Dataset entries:
-- -- --
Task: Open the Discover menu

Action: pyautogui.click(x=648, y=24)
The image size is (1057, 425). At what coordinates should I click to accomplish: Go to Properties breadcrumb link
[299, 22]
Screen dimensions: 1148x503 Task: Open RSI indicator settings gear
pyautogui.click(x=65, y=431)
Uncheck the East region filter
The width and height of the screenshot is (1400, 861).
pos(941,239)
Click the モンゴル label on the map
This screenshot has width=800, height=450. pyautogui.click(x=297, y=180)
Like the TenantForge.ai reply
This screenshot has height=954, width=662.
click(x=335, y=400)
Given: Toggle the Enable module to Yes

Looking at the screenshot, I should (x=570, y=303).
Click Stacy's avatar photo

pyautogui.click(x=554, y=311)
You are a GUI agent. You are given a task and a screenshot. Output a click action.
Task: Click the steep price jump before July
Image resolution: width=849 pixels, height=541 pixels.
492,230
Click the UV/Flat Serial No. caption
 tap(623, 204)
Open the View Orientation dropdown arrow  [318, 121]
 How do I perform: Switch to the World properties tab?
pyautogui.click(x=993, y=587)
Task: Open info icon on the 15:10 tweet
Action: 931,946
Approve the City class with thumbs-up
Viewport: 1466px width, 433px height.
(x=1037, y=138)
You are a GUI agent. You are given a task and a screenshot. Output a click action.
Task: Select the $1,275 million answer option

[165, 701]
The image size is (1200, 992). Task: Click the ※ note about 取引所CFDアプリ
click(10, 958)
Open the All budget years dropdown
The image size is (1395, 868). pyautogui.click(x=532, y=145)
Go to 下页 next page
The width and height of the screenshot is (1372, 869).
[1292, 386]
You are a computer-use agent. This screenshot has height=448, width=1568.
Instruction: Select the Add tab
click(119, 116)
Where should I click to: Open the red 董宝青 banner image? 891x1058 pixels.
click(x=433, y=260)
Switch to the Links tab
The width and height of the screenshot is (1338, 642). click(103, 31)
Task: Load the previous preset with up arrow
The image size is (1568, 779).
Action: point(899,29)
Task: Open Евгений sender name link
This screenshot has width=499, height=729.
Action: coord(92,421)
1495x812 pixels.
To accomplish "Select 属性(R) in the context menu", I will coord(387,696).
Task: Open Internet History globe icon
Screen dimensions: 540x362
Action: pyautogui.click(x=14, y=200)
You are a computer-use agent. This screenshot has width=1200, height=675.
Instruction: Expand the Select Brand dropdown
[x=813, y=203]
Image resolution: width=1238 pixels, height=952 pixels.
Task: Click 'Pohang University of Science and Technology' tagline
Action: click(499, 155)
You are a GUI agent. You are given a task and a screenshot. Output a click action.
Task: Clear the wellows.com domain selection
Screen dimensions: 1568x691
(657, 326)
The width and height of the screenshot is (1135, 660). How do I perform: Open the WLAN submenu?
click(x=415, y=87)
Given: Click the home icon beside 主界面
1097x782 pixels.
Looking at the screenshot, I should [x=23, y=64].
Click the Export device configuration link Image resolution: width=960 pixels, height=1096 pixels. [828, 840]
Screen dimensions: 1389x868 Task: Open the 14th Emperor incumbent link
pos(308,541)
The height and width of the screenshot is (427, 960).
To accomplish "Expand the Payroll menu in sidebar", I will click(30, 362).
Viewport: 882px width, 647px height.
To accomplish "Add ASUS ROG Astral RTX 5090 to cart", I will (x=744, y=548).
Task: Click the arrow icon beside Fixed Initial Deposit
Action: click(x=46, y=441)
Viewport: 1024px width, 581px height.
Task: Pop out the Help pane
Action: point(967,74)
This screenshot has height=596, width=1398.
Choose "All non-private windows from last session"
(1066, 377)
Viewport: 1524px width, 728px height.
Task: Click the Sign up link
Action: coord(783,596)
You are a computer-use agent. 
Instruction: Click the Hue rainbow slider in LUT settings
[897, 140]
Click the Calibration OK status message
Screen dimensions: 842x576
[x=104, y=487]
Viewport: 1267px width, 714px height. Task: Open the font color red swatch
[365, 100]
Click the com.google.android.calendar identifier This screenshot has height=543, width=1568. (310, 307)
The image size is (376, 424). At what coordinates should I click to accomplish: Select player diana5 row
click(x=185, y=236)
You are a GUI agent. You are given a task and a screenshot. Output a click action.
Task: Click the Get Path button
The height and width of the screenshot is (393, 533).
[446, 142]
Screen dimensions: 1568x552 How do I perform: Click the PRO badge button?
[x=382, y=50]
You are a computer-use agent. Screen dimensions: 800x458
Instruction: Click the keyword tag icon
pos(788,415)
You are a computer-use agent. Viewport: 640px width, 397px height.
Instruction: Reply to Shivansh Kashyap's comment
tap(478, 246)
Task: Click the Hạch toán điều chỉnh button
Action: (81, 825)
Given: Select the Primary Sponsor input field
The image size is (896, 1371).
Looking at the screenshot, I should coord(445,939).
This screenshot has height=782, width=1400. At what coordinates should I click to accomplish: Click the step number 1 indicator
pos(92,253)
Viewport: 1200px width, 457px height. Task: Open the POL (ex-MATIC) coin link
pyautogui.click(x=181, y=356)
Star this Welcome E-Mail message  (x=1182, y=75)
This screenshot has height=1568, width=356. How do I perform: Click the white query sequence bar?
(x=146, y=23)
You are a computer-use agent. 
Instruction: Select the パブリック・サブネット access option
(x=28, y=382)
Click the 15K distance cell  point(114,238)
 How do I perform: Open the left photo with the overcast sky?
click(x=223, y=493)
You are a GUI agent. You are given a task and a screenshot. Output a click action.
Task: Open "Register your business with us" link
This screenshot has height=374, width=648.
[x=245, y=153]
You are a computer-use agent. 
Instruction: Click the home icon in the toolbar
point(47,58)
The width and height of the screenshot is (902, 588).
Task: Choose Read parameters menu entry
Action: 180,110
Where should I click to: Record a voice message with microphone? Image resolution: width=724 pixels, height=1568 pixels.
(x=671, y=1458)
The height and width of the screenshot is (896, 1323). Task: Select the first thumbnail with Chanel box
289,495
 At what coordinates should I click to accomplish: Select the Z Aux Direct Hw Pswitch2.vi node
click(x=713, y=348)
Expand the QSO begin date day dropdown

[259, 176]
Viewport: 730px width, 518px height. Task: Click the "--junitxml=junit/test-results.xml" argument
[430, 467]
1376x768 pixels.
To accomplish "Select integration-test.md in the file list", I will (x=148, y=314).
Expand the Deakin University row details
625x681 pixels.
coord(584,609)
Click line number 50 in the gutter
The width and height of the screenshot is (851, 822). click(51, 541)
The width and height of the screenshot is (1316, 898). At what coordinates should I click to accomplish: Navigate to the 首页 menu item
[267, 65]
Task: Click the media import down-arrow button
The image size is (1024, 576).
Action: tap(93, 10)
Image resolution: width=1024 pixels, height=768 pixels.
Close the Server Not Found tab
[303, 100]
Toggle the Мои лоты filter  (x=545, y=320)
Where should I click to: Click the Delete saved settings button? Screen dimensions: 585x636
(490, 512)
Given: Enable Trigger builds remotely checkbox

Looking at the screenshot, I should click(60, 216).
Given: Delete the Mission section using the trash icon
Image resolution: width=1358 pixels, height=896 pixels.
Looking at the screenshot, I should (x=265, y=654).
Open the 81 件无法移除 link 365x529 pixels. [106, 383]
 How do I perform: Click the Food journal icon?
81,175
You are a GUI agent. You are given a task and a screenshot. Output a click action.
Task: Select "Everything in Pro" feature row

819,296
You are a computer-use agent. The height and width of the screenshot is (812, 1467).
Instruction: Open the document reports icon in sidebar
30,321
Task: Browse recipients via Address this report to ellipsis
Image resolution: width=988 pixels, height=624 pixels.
-- -- --
What the task requires: Set down every record once more, exactly as written.

Task result:
Task: Open the Discover menu

Action: pyautogui.click(x=648, y=24)
The image size is (1057, 425). At what coordinates should I click to accomplish: Go to Properties breadcrumb link
[299, 22]
Screen dimensions: 1148x503 Task: Open RSI indicator settings gear
pyautogui.click(x=65, y=431)
Uncheck the East region filter
The width and height of the screenshot is (1400, 861).
pos(941,239)
Click the モンゴル label on the map
This screenshot has width=800, height=450. pyautogui.click(x=297, y=180)
Like the TenantForge.ai reply
This screenshot has height=954, width=662.
click(x=335, y=400)
Given: Toggle the Enable module to Yes

Looking at the screenshot, I should (x=570, y=303).
Click Stacy's avatar photo

pyautogui.click(x=554, y=311)
You are a GUI agent. You are given a task and a screenshot. Output a click action.
Task: Click the steep price jump before July
Image resolution: width=849 pixels, height=541 pixels.
492,230
Click the UV/Flat Serial No. caption
 tap(623, 204)
Open the View Orientation dropdown arrow  [318, 121]
 How do I perform: Switch to the World properties tab?
pyautogui.click(x=993, y=587)
Task: Open info icon on the 15:10 tweet
Action: 931,946
Approve the City class with thumbs-up
Viewport: 1466px width, 433px height.
(x=1037, y=138)
You are a GUI agent. You are given a task and a screenshot. Output a click action.
Task: Select the $1,275 million answer option

[165, 701]
The image size is (1200, 992). Task: Click the ※ note about 取引所CFDアプリ
click(10, 958)
Open the All budget years dropdown
The image size is (1395, 868). pyautogui.click(x=532, y=145)
Go to 下页 next page
The width and height of the screenshot is (1372, 869).
[1292, 386]
You are a computer-use agent. This screenshot has height=448, width=1568.
Instruction: Select the Add tab
click(119, 116)
Where should I click to: Open the red 董宝青 banner image? 891x1058 pixels.
click(x=433, y=260)
Switch to the Links tab
The width and height of the screenshot is (1338, 642). click(103, 31)
Task: Load the previous preset with up arrow
The image size is (1568, 779).
Action: point(899,29)
Task: Open Евгений sender name link
This screenshot has width=499, height=729.
Action: coord(92,421)
1495x812 pixels.
To accomplish "Select 属性(R) in the context menu", I will coord(387,696).
Task: Open Internet History globe icon
Screen dimensions: 540x362
Action: pyautogui.click(x=14, y=200)
You are a computer-use agent. This screenshot has width=1200, height=675.
Instruction: Expand the Select Brand dropdown
[x=813, y=203]
Image resolution: width=1238 pixels, height=952 pixels.
Task: Click 'Pohang University of Science and Technology' tagline
Action: click(499, 155)
You are a GUI agent. You are given a task and a screenshot. Output a click action.
Task: Clear the wellows.com domain selection
Screen dimensions: 1568x691
(657, 326)
The width and height of the screenshot is (1135, 660). How do I perform: Open the WLAN submenu?
click(x=415, y=87)
Given: Click the home icon beside 主界面
1097x782 pixels.
Looking at the screenshot, I should [x=23, y=64].
Click the Export device configuration link Image resolution: width=960 pixels, height=1096 pixels. [828, 840]
Screen dimensions: 1389x868 Task: Open the 14th Emperor incumbent link
pos(308,541)
The height and width of the screenshot is (427, 960).
To accomplish "Expand the Payroll menu in sidebar", I will click(30, 362).
Viewport: 882px width, 647px height.
To accomplish "Add ASUS ROG Astral RTX 5090 to cart", I will (x=744, y=548).
Task: Click the arrow icon beside Fixed Initial Deposit
Action: click(x=46, y=441)
Viewport: 1024px width, 581px height.
Task: Pop out the Help pane
Action: point(967,74)
This screenshot has height=596, width=1398.
Choose "All non-private windows from last session"
(1066, 377)
Viewport: 1524px width, 728px height.
Task: Click the Sign up link
Action: coord(783,596)
You are a computer-use agent. 
Instruction: Click the Hue rainbow slider in LUT settings
[897, 140]
Click the Calibration OK status message
Screen dimensions: 842x576
[x=104, y=487]
Viewport: 1267px width, 714px height. Task: Open the font color red swatch
[365, 100]
Click the com.google.android.calendar identifier This screenshot has height=543, width=1568. (310, 307)
The image size is (376, 424). At what coordinates should I click to accomplish: Select player diana5 row
click(x=185, y=236)
You are a GUI agent. You are given a task and a screenshot. Output a click action.
Task: Click the Get Path button
The height and width of the screenshot is (393, 533).
[446, 142]
Screen dimensions: 1568x552 How do I perform: Click the PRO badge button?
[x=382, y=50]
You are a computer-use agent. Screen dimensions: 800x458
Instruction: Click the keyword tag icon
pos(788,415)
You are a computer-use agent. Viewport: 640px width, 397px height.
Instruction: Reply to Shivansh Kashyap's comment
tap(478, 246)
Task: Click the Hạch toán điều chỉnh button
Action: (81, 825)
Given: Select the Primary Sponsor input field
The image size is (896, 1371).
Looking at the screenshot, I should coord(445,939).
This screenshot has height=782, width=1400. At what coordinates should I click to accomplish: Click the step number 1 indicator
pos(92,253)
Viewport: 1200px width, 457px height. Task: Open the POL (ex-MATIC) coin link
pyautogui.click(x=181, y=356)
Star this Welcome E-Mail message  (x=1182, y=75)
This screenshot has height=1568, width=356. How do I perform: Click the white query sequence bar?
(x=146, y=23)
You are a computer-use agent. 
Instruction: Select the パブリック・サブネット access option
(x=28, y=382)
Click the 15K distance cell  point(114,238)
 How do I perform: Open the left photo with the overcast sky?
click(x=223, y=493)
You are a GUI agent. You are given a task and a screenshot. Output a click action.
Task: Open "Register your business with us" link
This screenshot has height=374, width=648.
[x=245, y=153]
You are a computer-use agent. 
Instruction: Click the home icon in the toolbar
point(47,58)
The width and height of the screenshot is (902, 588).
Task: Choose Read parameters menu entry
Action: 180,110
Where should I click to: Record a voice message with microphone? Image resolution: width=724 pixels, height=1568 pixels.
(x=671, y=1458)
The height and width of the screenshot is (896, 1323). Task: Select the first thumbnail with Chanel box
289,495
 At what coordinates should I click to accomplish: Select the Z Aux Direct Hw Pswitch2.vi node
click(x=713, y=348)
Expand the QSO begin date day dropdown

[259, 176]
Viewport: 730px width, 518px height. Task: Click the "--junitxml=junit/test-results.xml" argument
[430, 467]
1376x768 pixels.
To accomplish "Select integration-test.md in the file list", I will (x=148, y=314).
Expand the Deakin University row details
625x681 pixels.
coord(584,609)
Click line number 50 in the gutter
The width and height of the screenshot is (851, 822). click(51, 541)
The width and height of the screenshot is (1316, 898). At what coordinates should I click to accomplish: Navigate to the 首页 menu item
[267, 65]
Task: Click the media import down-arrow button
The image size is (1024, 576).
Action: tap(93, 10)
Image resolution: width=1024 pixels, height=768 pixels.
Close the Server Not Found tab
[303, 100]
Toggle the Мои лоты filter  (x=545, y=320)
Where should I click to: Click the Delete saved settings button? Screen dimensions: 585x636
(490, 512)
Given: Enable Trigger builds remotely checkbox

Looking at the screenshot, I should click(60, 216).
Given: Delete the Mission section using the trash icon
Image resolution: width=1358 pixels, height=896 pixels.
Looking at the screenshot, I should (x=265, y=654).
Open the 81 件无法移除 link 365x529 pixels. [106, 383]
 How do I perform: Click the Food journal icon?
81,175
You are a GUI agent. You are given a task and a screenshot. Output a click action.
Task: Select "Everything in Pro" feature row

819,296
You are a computer-use agent. The height and width of the screenshot is (812, 1467).
Instruction: Open the document reports icon in sidebar
30,321
Task: Browse recipients via Address this report to ellipsis
Image resolution: width=988 pixels, height=624 pixels.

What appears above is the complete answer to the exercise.